1、场景和问题
部署两个相同group的消费者消费第三方的Kafka集群,收到消息后进行数据处理,然后转发到自己的单机Kafka上,日均约40W数据量,出现了部分数据(约7~8W)消费不到丢失的问题,使用Kafka Tool可以在源Kafka Topic中搜索到消息,但是消费者没有收到消息并打印日志。
2、版本和环境
源Kafka 0.10.0.0 集群,源Topic12个分区
目标Kafka 0.10.0.1 单机,目标Topic10个分区
消费者+生产者程序 Spring Boot 2.3.12.RELEASE + Spring Kafka 2.5.14.RELEASE(kafka-clients 2.5.1)
3、相关代码和配置
配置如下:
## consumer
spring.kafka.consumer.bootstrap-servers=
spring.kafka.consumer.enable-auto-commit=false
spring.kafka.consumer.auto-commit-interval=1000
spring.kafka.consumer.auto-offset-reset=latest
spring.kafka.consumer.group-id=kafka-consumer-group-20230606
spring.kafka.consumer.max-poll-records=50
spring.kafka.consumer.properties.max.poll.interval.ms=300000
spring.kafka.consumer.properties.session.timeout.ms=60000
spring.kafka.consumer.properties.request.timeout.ms=18500000
spring.kafka.consumer.key-deserializer=org.apache.kafka.common.serialization.StringDeserializer
spring.kafka.consumer.value-deserializer=org.apache.kafka.common.serialization.StringDeserializer
## producer
spring.kafka.producer.bootstrap-servers=
spring.kafka.producer.retries=3
spring.kafka.producer.acks=1
spring.kafka.producer.batch-size=4096
spring.kafka.producer.buffer-memory=40960
spring.kafka.producer.properties.linger.ms=0
spring.kafka.producer.key-serializer=org.apache.kafka.common.serialization.StringSerializer
spring.kafka.producer.value-serializer=org.apache.kafka.common.serialization.StringSerializer
## listener
spring.kafka.listener.type=BATCH
spring.kafka.listener.ack-mode=MANUAL
spring.kafka.listener.concurrency=12
代码如下:
@KafkaListener(containerFactory = "batchFactory", topics = "ORIGIN_TOPIC")

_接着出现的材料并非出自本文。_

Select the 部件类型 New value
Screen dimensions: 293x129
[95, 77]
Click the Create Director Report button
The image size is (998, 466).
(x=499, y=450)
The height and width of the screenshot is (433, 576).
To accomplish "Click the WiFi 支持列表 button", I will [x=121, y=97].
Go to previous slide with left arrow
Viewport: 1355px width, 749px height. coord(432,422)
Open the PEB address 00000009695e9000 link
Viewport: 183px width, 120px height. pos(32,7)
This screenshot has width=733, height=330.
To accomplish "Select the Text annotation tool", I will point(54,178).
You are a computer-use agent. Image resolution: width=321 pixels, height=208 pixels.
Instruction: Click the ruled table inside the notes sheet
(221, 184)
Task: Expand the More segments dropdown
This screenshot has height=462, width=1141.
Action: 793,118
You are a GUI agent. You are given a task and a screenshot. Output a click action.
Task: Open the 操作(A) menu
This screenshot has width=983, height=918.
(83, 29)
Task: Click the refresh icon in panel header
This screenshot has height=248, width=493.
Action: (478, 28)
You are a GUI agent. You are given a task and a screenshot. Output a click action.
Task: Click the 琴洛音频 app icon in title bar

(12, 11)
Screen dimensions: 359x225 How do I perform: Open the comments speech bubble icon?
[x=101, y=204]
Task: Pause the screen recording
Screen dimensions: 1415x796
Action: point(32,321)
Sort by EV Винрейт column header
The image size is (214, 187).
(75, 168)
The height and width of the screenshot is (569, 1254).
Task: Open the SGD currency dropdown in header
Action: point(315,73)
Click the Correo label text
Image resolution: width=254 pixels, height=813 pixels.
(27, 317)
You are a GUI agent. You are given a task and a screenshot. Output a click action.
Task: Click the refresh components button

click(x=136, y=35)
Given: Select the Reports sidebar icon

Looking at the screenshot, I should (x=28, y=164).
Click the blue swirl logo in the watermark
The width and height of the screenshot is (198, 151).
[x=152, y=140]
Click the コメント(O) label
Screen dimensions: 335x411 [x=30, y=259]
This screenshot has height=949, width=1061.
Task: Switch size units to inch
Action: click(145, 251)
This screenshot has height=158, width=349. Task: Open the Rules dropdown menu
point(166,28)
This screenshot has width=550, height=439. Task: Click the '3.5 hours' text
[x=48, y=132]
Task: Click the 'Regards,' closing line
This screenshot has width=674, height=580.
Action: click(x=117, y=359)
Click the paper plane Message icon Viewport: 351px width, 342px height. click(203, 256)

public void doMessage(ConsumerRecords<String, String> consumerRecords, Acknowledgment ack) {
for (ConsumerRecord<String, String> consumerRecord : consumerRecords) {
if (consumerRecord != null) {
try {
log.info("message:{}", consumerRecord.value());
// 处理收到的数据数据并发送目标topic
String data = consumerRecord.value() + "sssss";
kafkaTemplate.send("target_topic", data);
} catch (Exception e) {
log.error("发送数据到targetTopic异常: {}", e.getMessage(), e);
}
}
}
ack.acknowledge();
}
4、报错信息
报错1:
2023-06-11T00:51:56.178+08:00 ERROR ctm01dt.ctm01dt [org.springframework.kafka.KafkaListenerEndpointContainer#0-0-C-1] [o.s.k.l.KafkaMessageListenerContainer$ListenerConsumer:149] - Consumer exception
org.springframework.kafka.KafkaException: Seek to current after exception; nested exception is java.lang.IllegalStateException: Correlation id for response (922079) does not match request (922069), request header: RequestHeader(apiKey=OFFSET_COMMIT, apiVersion=2, clientId=consumer-quanzhougaozhi-ivehcletransfer-group-0516-1, correlationId=922069)
at org.springframework.kafka.listener.SeekToCurrentBatchErrorHandler.handle(SeekToCurrentBatchErrorHandler.java:72)
at org.springframework.kafka.listener.RecoveringBatchErrorHandler.handle(RecoveringBatchErrorHandler.java:124)
at org.springframework.kafka.listener.KafkaMessageListenerContainer$ListenerConsumer.handleConsumerException(KafkaMessageListenerContainer.java:1405)
at org.springframework.kafka.listener.KafkaMessageListenerContainer$ListenerConsumer.run(KafkaMessageListenerContainer.java:1108)
at java.util.concurrent.Executors$RunnableAdapter.call(Executors.java:511)
at java.util.concurrent.FutureTask.run(FutureTask.java:266)
at java.lang.Thread.run(Thread.java:748)
Caused by: java.lang.IllegalStateException: Correlation id for response (922079) does not match request (922069), request header: RequestHeader(apiKey=OFFSET_COMMIT, apiVersion=2, clientId=consumer-quanzhougaozhi-ivehcletransfer-group-0516-1, correlationId=922069)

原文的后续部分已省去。